The typical spring vegetable garden centers around crops that do best in cool weather. If our unusually warm winter continues, you may be able to start putting in seeds by the end of March. Seeds rot in wet soil so first check that the soil has dried out enough that it crumbles like chocolate cake when squeezed into a ball.

Volunteer and Trustee Jeanne Lesczyznski waters the new Chef's Garden
Volunteer and Trustee Jeanne Lesczyznski waters the new Chef's Garden.
Early spring gardens begin with lettuce, peas, onions, spinach and carrots. These hardy vegetables can all tolerate temperatures near freezing as they begin to grow. But don't limit your thinking. There are worthy and wonderful vegetables that are less familiar but easy to grow and will add variety to your garden and your meals.

Are you a fan of oriental cooking? Chinese cabbage is as easy to grow as lettuce. Sugar snap peas are no different to grow than shelling peas and provide a different flavor. Japanese spinach Sharaku can be eaten from its baby stage until it's full grown. Tatsoi is a wonderful green that survives temperatures down to 15 degrees and can be eaten raw or cooked. Chinese rose heart radishes are white on the outside then reveal a red center when cut open.

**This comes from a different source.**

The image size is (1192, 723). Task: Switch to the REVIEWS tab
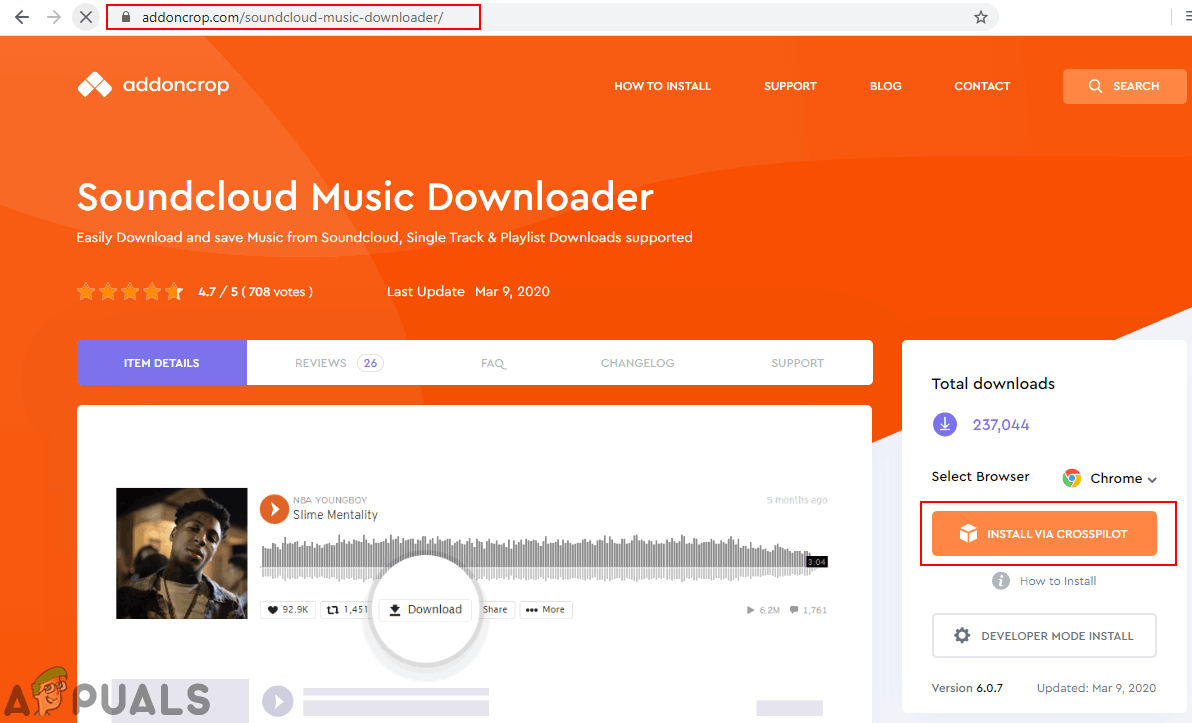click(x=322, y=363)
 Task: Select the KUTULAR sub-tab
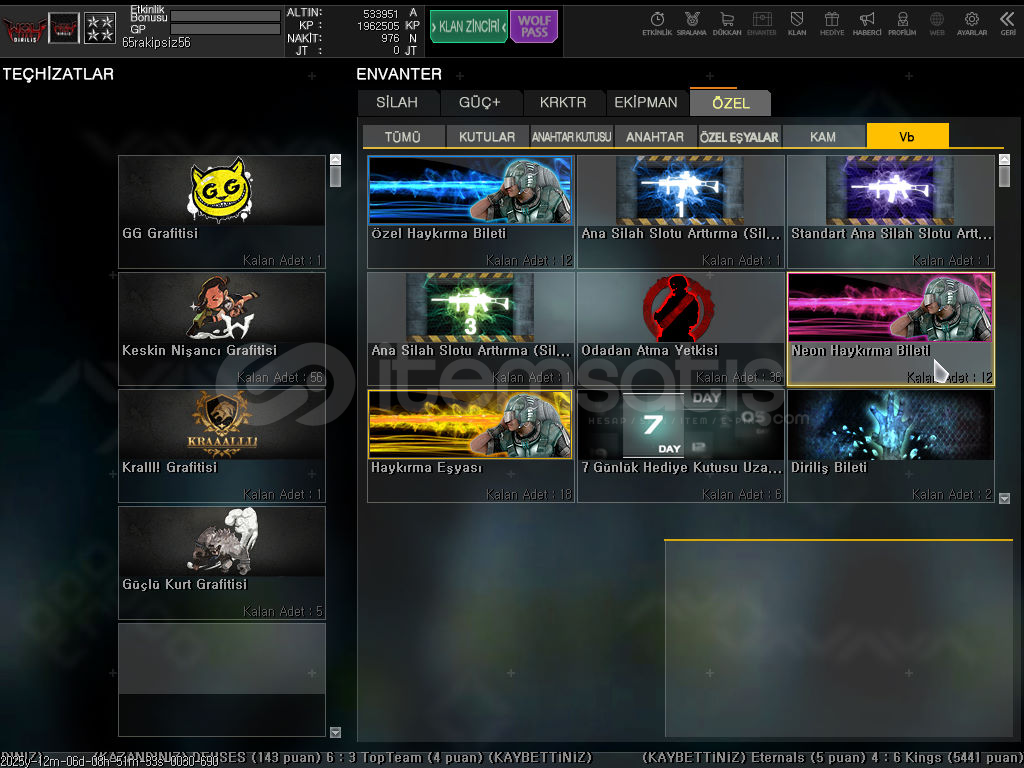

Unlike other radishes, they store well so you can enjoy them long after other varieties of radishes are gone.

Do you prefer authentic Italian or French cuisine? Add a row of arugula and another of radicchio to your garden bed. Do you enjoy Rapini, also known as Broccoli di Rapa? This non-heading plant (which can go into the garden in April) is guaranteed to excite your taste buds with its pungent flavor. Fava beans have a wide variety of uses. Plant early and you can start picking in July and continue enjoying the beans until frost. Mache is French salad green with a fine nutty taste. Highly cold tolerant, it can be planted early and again in the fall. Leeks add wonderful flavor to many dishes. They can be direct sown as soon as the soil is workable.

Have rocky soil? Parisian carrots, small and round, offer sweet flavor and the ability to grow well where other carrots will be misshapen. When you put the seeds in the ground, add a few radishes to the row to mark it. They can be harvested before they are large enough to interfere with the carrots. Plant a row of shallots at the same time for their mild onion flavor, a must in many French dishes.

While you are perusing the seed catalogs, imagine how much easier it will be to get your children to help with the weeding if your garden is growing their favorite foods. A pizza garden offers the promise of a favorite meal with most of the ingredients coming from your own plot. This is a later season garden (plant in late May or early June) featuring tomatoes, zucchini, peppers, eggplants, basil, oregano and onions. Or, in May plant popcorn, the only corn not affected by corn borers, making success as easy as providing rich soil, adequate water and lots of sunlight. While we're talking about treats, think melons. Melon varieties like Sugar Baby need little more space than a zucchini plant but produce wonderfully sweet refrigerator-size watermelons. Melons need warm soil, lots of sunlight and water but will produce smiles from the whole family.

I recommend you take a look at Johnny's Seeds of Maine, Pinetree Seeds, Burpee's, The Seed Saver Catalog ( for unusual and heirloom varieties) and the hundreds of others that offer ethnic vegetables. The wide variety of seed catalogs now available online make it easy to find even the most unusual vegetables.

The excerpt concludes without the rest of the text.